Video posted by Daughtry shows dozens of helmeted officers gathered outside the school. No arrests were announced.
Authorities said a further 133 protesters were arrested when police broke up a pro-Palestinian encampment at the State University of New York at New Paltz starting late Thursday, while nine protesters were also arrested at the University of Tennessee. Chancellor Donde Plowman said Friday that seven of those arrested are students who will also be sanctioned under the school’s code of conduct.
The student protest movement started April 17 at Columbia University, where student protesters established an encampment to demand an end to the Israel-Hamas war. More than 34,000 Palestinians have died in the conflict in the Gaza Strip, according to the Health Ministry there. Israel launched its offensive in Gaza after Oct. 7, when Hamas militants killed about 1,200 people, mostly civilians, and took roughly 250 hostages in an attack on southern Israel.
More than 100 people were arrested late Tuesday when police broke up the Columbia encampment. One officer accidentally fired his gun inside Hamilton Hall during that operation, but no one was hurt, NYPD said late Thursday. He was trying to use the flashlight attached to his gun but instead fired a single round that struck a frame on the wall, police said.

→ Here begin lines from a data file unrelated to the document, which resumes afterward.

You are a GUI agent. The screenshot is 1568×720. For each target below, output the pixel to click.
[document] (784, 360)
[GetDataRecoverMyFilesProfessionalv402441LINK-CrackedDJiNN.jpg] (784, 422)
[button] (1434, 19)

At University of California, Los Angeles, over 200 people were detained in the early hours of Thursday, after hundreds of protesters refused orders to leave, some creating human chains as police used flash-bangs to disperse the crowds. Police dismantled a reinforced encampment's barricade made of plywood, pallets, metal fences, and dumpsters, then removed canopies and tents.
UCLA Chancellor Gene Block informed alumni on a call Thursday afternoon that administrators attempted to seek a peaceful resolution and that things had been calm on campus until counterdemonstrators attacked the pro-Palestinian encampment late Tuesday.

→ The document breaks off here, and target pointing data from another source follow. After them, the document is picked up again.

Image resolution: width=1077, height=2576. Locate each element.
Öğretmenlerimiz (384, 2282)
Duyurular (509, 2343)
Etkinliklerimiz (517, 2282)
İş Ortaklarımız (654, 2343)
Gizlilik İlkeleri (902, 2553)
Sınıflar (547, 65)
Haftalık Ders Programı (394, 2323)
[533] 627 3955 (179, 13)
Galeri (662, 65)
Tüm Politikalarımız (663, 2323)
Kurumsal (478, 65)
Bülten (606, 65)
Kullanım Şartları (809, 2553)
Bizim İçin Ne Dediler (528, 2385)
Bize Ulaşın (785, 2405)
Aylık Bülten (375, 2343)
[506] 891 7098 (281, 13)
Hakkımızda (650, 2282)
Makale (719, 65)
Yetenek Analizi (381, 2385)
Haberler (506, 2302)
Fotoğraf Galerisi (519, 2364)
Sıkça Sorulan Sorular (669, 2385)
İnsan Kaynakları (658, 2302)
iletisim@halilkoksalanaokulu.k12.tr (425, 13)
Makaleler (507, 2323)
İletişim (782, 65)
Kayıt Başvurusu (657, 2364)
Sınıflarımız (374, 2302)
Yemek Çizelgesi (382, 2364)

Campus administrators and police did not interfere or request assistance for several hours. No one was arrested that night, but at least 15 protesters sustained injuries.

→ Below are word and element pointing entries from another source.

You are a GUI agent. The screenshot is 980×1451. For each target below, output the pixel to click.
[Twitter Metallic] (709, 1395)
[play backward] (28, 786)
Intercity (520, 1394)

By Wednesday, the encampment had turned into "much more of a bunker" and there was no alternative but to have police dismantle it, Block stated. Officers cautioned the crowd through loudspeakers that arrests would be made if they did not disperse. Hundreds left voluntarily, while another 200-plus remained and were arrested.
Arrests have occurred during at least 58 crackdowns on protesters at 44 colleges or universities since April 18, according to data from Associated Press and statements from universities and law enforcement agencies.
University of Minnesota officials reached an agreement with protesters not to interrupt graduations, and similar compromises have been made at Northwestern University in suburban Chicago, Rutgers University in New Jersey and Brown University in Rhode Island.